◆ **Problem requirements**
For each line of the material, write out an exact copy.

◆ **Records shown**
-*-
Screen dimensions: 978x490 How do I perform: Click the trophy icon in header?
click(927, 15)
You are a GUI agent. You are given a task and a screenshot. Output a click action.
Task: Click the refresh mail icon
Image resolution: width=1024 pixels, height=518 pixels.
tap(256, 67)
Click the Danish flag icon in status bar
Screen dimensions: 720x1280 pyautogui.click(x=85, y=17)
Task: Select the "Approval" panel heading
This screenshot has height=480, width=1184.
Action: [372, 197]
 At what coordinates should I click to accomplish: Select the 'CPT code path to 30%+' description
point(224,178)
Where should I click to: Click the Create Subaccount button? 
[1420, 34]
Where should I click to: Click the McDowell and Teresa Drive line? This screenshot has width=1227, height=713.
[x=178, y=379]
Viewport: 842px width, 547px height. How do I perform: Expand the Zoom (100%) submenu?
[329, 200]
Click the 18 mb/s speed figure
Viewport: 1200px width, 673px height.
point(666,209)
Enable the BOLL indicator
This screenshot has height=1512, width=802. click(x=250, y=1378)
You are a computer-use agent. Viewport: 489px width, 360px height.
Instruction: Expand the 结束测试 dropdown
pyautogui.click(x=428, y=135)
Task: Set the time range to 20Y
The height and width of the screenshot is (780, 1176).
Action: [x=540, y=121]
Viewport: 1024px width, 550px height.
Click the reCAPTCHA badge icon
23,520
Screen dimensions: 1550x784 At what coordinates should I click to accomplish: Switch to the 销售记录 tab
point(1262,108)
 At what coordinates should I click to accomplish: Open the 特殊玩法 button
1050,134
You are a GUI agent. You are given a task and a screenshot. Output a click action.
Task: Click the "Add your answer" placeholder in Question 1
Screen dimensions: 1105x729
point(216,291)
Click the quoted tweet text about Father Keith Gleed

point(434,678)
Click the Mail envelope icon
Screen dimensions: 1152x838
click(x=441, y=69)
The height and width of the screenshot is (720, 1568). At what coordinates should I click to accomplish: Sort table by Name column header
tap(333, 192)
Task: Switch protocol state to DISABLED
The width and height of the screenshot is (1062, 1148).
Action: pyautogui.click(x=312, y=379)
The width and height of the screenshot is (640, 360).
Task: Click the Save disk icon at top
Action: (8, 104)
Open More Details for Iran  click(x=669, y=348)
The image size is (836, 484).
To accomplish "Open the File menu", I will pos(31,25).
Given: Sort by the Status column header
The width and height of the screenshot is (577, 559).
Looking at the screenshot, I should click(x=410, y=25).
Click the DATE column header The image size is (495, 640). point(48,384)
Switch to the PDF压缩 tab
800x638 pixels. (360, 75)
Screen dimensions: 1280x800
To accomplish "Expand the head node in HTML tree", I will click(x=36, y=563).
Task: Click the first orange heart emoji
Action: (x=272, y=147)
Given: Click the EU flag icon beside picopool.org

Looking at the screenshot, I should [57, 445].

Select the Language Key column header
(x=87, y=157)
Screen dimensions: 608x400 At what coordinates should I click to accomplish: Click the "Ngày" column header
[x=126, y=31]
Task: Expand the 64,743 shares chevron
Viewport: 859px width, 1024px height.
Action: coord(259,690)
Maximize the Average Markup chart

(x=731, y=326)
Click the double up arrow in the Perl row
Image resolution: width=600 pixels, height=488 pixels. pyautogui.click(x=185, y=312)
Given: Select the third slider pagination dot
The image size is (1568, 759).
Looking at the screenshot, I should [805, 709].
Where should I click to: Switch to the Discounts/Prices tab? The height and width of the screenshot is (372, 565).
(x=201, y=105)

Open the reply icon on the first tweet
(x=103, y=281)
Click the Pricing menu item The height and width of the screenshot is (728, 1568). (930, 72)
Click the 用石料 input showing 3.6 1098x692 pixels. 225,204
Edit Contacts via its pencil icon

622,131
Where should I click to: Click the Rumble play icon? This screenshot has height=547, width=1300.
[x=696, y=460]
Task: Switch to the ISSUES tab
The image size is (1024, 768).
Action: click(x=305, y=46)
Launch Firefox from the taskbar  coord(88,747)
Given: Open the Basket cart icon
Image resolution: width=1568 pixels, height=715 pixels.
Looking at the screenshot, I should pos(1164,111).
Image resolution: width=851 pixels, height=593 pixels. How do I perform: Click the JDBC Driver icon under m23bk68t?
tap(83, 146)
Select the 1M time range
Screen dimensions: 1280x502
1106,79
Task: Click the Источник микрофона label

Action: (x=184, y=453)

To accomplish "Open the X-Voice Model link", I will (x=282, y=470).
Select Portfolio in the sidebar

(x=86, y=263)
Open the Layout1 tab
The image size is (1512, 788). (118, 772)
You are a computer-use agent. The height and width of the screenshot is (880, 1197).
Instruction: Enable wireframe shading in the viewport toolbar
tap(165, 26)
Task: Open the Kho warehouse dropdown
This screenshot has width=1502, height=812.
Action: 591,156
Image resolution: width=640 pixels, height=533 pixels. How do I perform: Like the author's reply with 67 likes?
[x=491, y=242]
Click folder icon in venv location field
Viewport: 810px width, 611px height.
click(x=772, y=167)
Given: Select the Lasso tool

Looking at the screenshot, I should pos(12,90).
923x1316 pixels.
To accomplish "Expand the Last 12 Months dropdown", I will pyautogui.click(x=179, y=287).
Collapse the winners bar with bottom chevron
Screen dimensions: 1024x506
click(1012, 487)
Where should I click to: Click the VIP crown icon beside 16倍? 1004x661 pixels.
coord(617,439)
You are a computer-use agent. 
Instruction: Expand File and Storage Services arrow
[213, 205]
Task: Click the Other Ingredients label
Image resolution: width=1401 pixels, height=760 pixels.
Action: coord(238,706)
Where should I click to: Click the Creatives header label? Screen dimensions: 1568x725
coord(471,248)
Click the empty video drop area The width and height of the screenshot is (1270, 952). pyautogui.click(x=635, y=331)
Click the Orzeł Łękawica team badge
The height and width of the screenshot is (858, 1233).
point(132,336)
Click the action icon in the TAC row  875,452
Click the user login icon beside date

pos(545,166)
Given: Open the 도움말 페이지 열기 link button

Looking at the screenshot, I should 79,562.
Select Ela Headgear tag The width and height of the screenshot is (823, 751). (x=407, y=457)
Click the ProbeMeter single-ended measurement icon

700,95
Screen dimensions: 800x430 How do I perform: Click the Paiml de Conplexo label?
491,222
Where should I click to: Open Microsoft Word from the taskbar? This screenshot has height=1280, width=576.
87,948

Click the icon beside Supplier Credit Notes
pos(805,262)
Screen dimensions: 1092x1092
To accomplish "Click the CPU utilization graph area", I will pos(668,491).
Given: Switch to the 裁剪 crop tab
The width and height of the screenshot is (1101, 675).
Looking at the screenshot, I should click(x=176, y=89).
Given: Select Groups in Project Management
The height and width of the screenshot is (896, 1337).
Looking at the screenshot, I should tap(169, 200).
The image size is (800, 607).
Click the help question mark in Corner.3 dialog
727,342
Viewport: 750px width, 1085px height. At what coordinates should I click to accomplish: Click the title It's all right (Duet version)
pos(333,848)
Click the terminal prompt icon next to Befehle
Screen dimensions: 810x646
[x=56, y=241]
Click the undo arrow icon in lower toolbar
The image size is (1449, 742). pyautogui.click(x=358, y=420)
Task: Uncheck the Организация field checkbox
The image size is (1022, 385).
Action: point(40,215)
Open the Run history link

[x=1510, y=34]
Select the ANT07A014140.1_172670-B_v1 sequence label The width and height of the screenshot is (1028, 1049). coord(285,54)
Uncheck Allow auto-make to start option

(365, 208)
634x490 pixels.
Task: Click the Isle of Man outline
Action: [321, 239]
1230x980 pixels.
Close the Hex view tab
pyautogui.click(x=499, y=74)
-*-
◆ **Task response**
Screen dimensions: 978x490 How do I perform: Click the trophy icon in header?
click(927, 15)
You are a GUI agent. You are given a task and a screenshot. Output a click action.
Task: Click the refresh mail icon
Image resolution: width=1024 pixels, height=518 pixels.
tap(256, 67)
Click the Danish flag icon in status bar
Screen dimensions: 720x1280 pyautogui.click(x=85, y=17)
Task: Select the "Approval" panel heading
This screenshot has height=480, width=1184.
Action: [372, 197]
 At what coordinates should I click to accomplish: Select the 'CPT code path to 30%+' description
point(224,178)
Where should I click to: Click the Create Subaccount button? 
[1420, 34]
Where should I click to: Click the McDowell and Teresa Drive line? This screenshot has width=1227, height=713.
[x=178, y=379]
Viewport: 842px width, 547px height. How do I perform: Expand the Zoom (100%) submenu?
[329, 200]
Click the 18 mb/s speed figure
Viewport: 1200px width, 673px height.
point(666,209)
Enable the BOLL indicator
This screenshot has height=1512, width=802. click(x=250, y=1378)
You are a computer-use agent. Viewport: 489px width, 360px height.
Instruction: Expand the 结束测试 dropdown
pyautogui.click(x=428, y=135)
Task: Set the time range to 20Y
The height and width of the screenshot is (780, 1176).
Action: [x=540, y=121]
Viewport: 1024px width, 550px height.
Click the reCAPTCHA badge icon
23,520
Screen dimensions: 1550x784 At what coordinates should I click to accomplish: Switch to the 销售记录 tab
point(1262,108)
 At what coordinates should I click to accomplish: Open the 特殊玩法 button
1050,134
You are a GUI agent. You are given a task and a screenshot. Output a click action.
Task: Click the "Add your answer" placeholder in Question 1
Screen dimensions: 1105x729
point(216,291)
Click the quoted tweet text about Father Keith Gleed

point(434,678)
Click the Mail envelope icon
Screen dimensions: 1152x838
click(x=441, y=69)
The height and width of the screenshot is (720, 1568). At what coordinates should I click to accomplish: Sort table by Name column header
tap(333, 192)
Task: Switch protocol state to DISABLED
The width and height of the screenshot is (1062, 1148).
Action: pyautogui.click(x=312, y=379)
The width and height of the screenshot is (640, 360).
Task: Click the Save disk icon at top
Action: (8, 104)
Open More Details for Iran  click(x=669, y=348)
The image size is (836, 484).
To accomplish "Open the File menu", I will pos(31,25).
Given: Sort by the Status column header
The width and height of the screenshot is (577, 559).
Looking at the screenshot, I should click(x=410, y=25).
Click the DATE column header The image size is (495, 640). point(48,384)
Switch to the PDF压缩 tab
800x638 pixels. (360, 75)
Screen dimensions: 1280x800
To accomplish "Expand the head node in HTML tree", I will click(x=36, y=563).
Task: Click the first orange heart emoji
Action: (x=272, y=147)
Given: Click the EU flag icon beside picopool.org

Looking at the screenshot, I should [57, 445].

Select the Language Key column header
(x=87, y=157)
Screen dimensions: 608x400 At what coordinates should I click to accomplish: Click the "Ngày" column header
[x=126, y=31]
Task: Expand the 64,743 shares chevron
Viewport: 859px width, 1024px height.
Action: coord(259,690)
Maximize the Average Markup chart

(x=731, y=326)
Click the double up arrow in the Perl row
Image resolution: width=600 pixels, height=488 pixels. pyautogui.click(x=185, y=312)
Given: Select the third slider pagination dot
The image size is (1568, 759).
Looking at the screenshot, I should [805, 709].
Where should I click to: Switch to the Discounts/Prices tab? The height and width of the screenshot is (372, 565).
(x=201, y=105)

Open the reply icon on the first tweet
(x=103, y=281)
Click the Pricing menu item The height and width of the screenshot is (728, 1568). (930, 72)
Click the 用石料 input showing 3.6 1098x692 pixels. 225,204
Edit Contacts via its pencil icon

622,131
Where should I click to: Click the Rumble play icon? This screenshot has height=547, width=1300.
[x=696, y=460]
Task: Switch to the ISSUES tab
The image size is (1024, 768).
Action: click(x=305, y=46)
Launch Firefox from the taskbar  coord(88,747)
Given: Open the Basket cart icon
Image resolution: width=1568 pixels, height=715 pixels.
Looking at the screenshot, I should pos(1164,111).
Image resolution: width=851 pixels, height=593 pixels. How do I perform: Click the JDBC Driver icon under m23bk68t?
tap(83, 146)
Select the 1M time range
Screen dimensions: 1280x502
1106,79
Task: Click the Источник микрофона label

Action: (x=184, y=453)

To accomplish "Open the X-Voice Model link", I will (x=282, y=470).
Select Portfolio in the sidebar

(x=86, y=263)
Open the Layout1 tab
The image size is (1512, 788). (118, 772)
You are a computer-use agent. The height and width of the screenshot is (880, 1197).
Instruction: Enable wireframe shading in the viewport toolbar
tap(165, 26)
Task: Open the Kho warehouse dropdown
This screenshot has width=1502, height=812.
Action: 591,156
Image resolution: width=640 pixels, height=533 pixels. How do I perform: Like the author's reply with 67 likes?
[x=491, y=242]
Click folder icon in venv location field
Viewport: 810px width, 611px height.
click(x=772, y=167)
Given: Select the Lasso tool

Looking at the screenshot, I should pos(12,90).
923x1316 pixels.
To accomplish "Expand the Last 12 Months dropdown", I will pyautogui.click(x=179, y=287).
Collapse the winners bar with bottom chevron
Screen dimensions: 1024x506
click(1012, 487)
Where should I click to: Click the VIP crown icon beside 16倍? 1004x661 pixels.
coord(617,439)
You are a computer-use agent. 
Instruction: Expand File and Storage Services arrow
[213, 205]
Task: Click the Other Ingredients label
Image resolution: width=1401 pixels, height=760 pixels.
Action: coord(238,706)
Where should I click to: Click the Creatives header label? Screen dimensions: 1568x725
coord(471,248)
Click the empty video drop area The width and height of the screenshot is (1270, 952). pyautogui.click(x=635, y=331)
Click the Orzeł Łękawica team badge
The height and width of the screenshot is (858, 1233).
point(132,336)
Click the action icon in the TAC row  875,452
Click the user login icon beside date

pos(545,166)
Given: Open the 도움말 페이지 열기 link button

Looking at the screenshot, I should 79,562.
Select Ela Headgear tag The width and height of the screenshot is (823, 751). (x=407, y=457)
Click the ProbeMeter single-ended measurement icon

700,95
Screen dimensions: 800x430 How do I perform: Click the Paiml de Conplexo label?
491,222
Where should I click to: Open Microsoft Word from the taskbar? This screenshot has height=1280, width=576.
87,948

Click the icon beside Supplier Credit Notes
pos(805,262)
Screen dimensions: 1092x1092
To accomplish "Click the CPU utilization graph area", I will pos(668,491).
Given: Switch to the 裁剪 crop tab
The width and height of the screenshot is (1101, 675).
Looking at the screenshot, I should click(x=176, y=89).
Given: Select Groups in Project Management
The height and width of the screenshot is (896, 1337).
Looking at the screenshot, I should tap(169, 200).
The image size is (800, 607).
Click the help question mark in Corner.3 dialog
727,342
Viewport: 750px width, 1085px height. At what coordinates should I click to accomplish: Click the title It's all right (Duet version)
pos(333,848)
Click the terminal prompt icon next to Befehle
Screen dimensions: 810x646
[x=56, y=241]
Click the undo arrow icon in lower toolbar
The image size is (1449, 742). pyautogui.click(x=358, y=420)
Task: Uncheck the Организация field checkbox
The image size is (1022, 385).
Action: point(40,215)
Open the Run history link

[x=1510, y=34]
Select the ANT07A014140.1_172670-B_v1 sequence label The width and height of the screenshot is (1028, 1049). coord(285,54)
Uncheck Allow auto-make to start option

(365, 208)
634x490 pixels.
Task: Click the Isle of Man outline
Action: [321, 239]
1230x980 pixels.
Close the Hex view tab
pyautogui.click(x=499, y=74)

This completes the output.